За морями ты , Марина, за дубравами, пока царь себя травит травами. Пока иду я на Москву с войском великим и темнеют в углах изб иконные лики. Пока меркнут во церквах иконостасы и выделывает скоморох выкрутасы. Покойники во гробах -шох-ворох, так хулит царя Бориса скоморох. Не бывает слов срамней и поганей, чем в Китай- городе , в балагане. «Как идут нас свобождать казачок да лях, у царя Бориски не хватает плах!» «Пухли с голоду мы да в год кометы, а ведь жрать от пуза лепота кому-то! Лепота, лепота, да видать не та! Эй привратник давай отворяй ворота! Царя Ирода, народ, не оплакивай. Да щенков -выродков из палат выволакивай!»

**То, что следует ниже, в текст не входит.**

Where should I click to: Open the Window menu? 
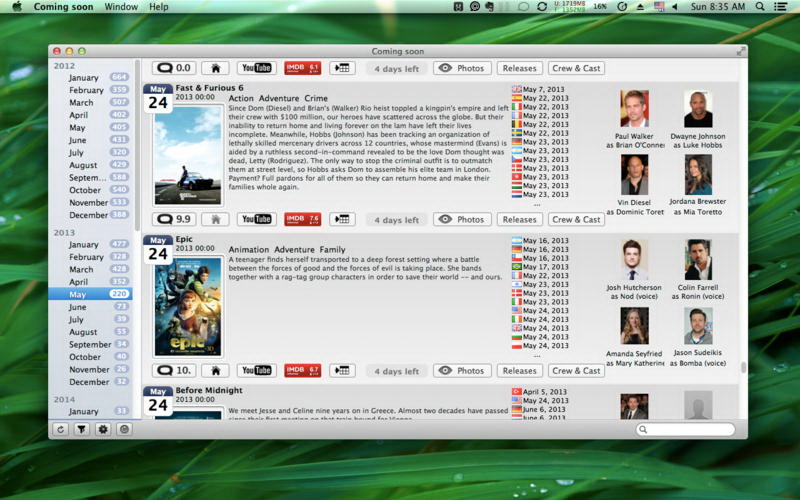point(121,7)
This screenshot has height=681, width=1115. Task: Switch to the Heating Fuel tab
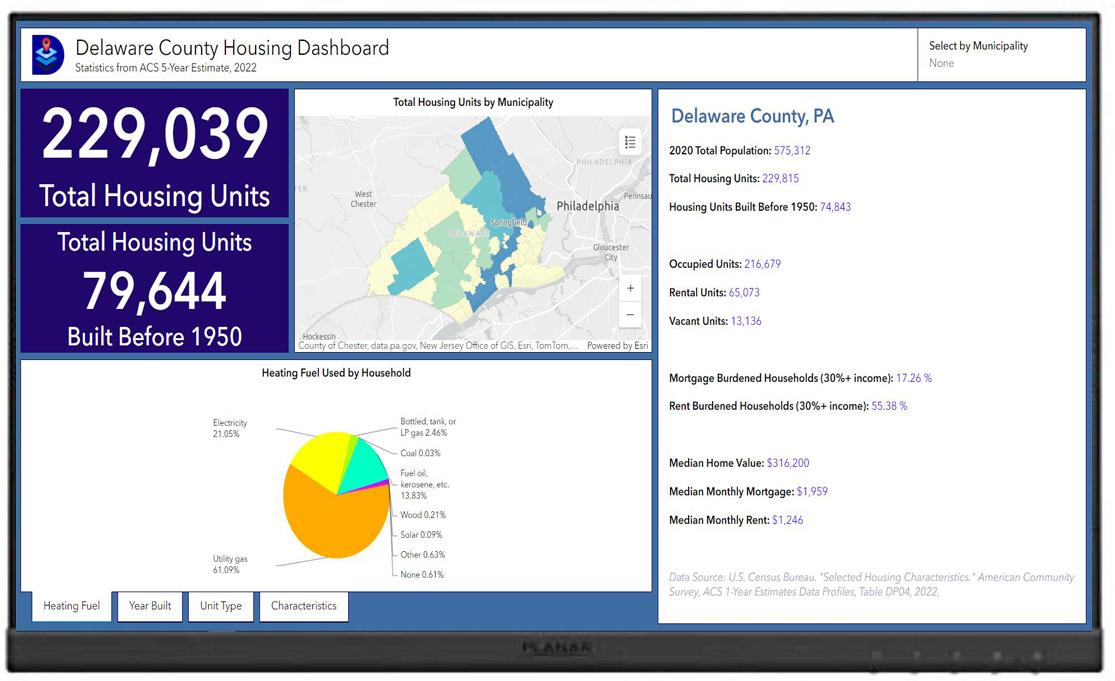click(x=71, y=606)
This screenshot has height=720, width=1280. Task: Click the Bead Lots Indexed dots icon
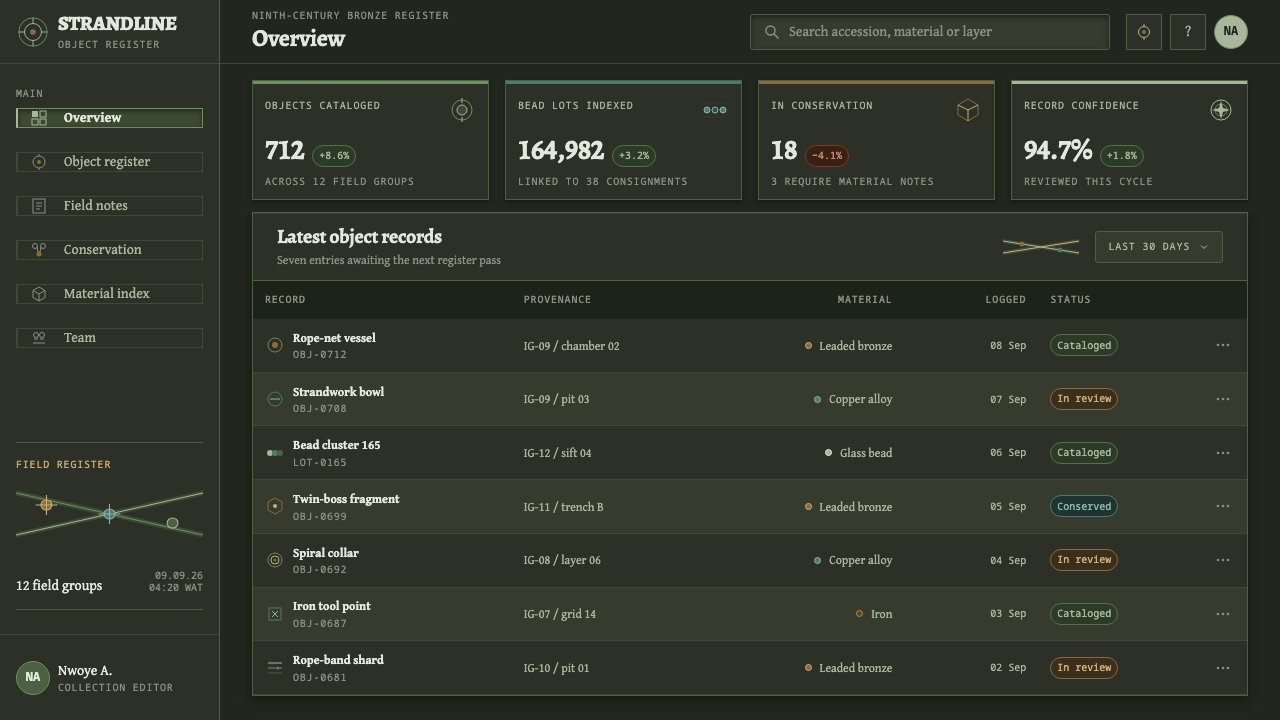715,110
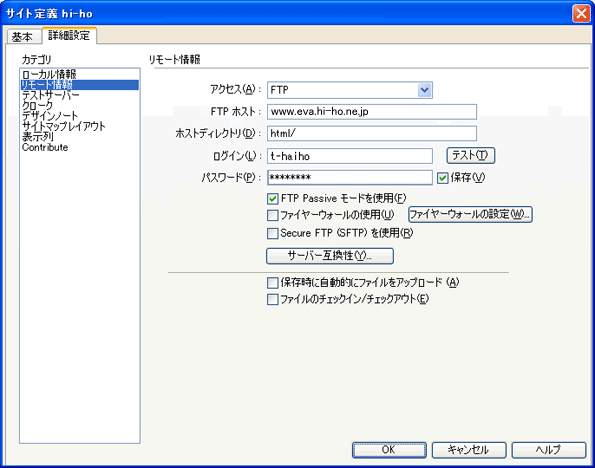This screenshot has width=595, height=468.
Task: Enable ファイヤーウォールの使用 checkbox
Action: coord(272,216)
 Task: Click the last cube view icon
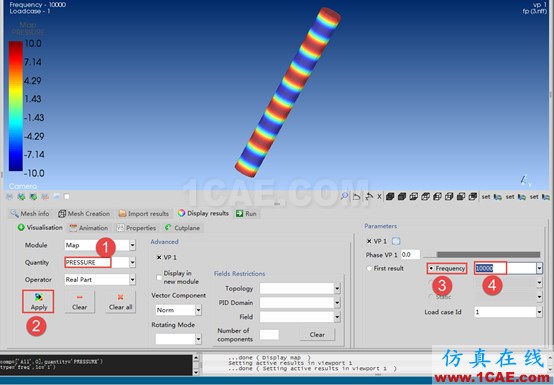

Лист валился с дубов да витали снежинки. Не на дыбу я шёл, а штоб добыть себе жинку! Дочь -красу воеводы валахского, не вахлак ведь я, слово ласковое от тебя слыхал в твоём замке-дому, а теперь вот всё в пушечном дыму. На опушке мы с войском Басманова сшиблись – греки с персами наново! Али я не Димитрий Задонский! Али я не сам Македонский. Алексашка чернец, да Власий варнак - нам не страшен ни чёрт, ни могучий враг, ни кольчужный змей. Вы как есть удальцы!Трепещите же -царёвы стрельцы!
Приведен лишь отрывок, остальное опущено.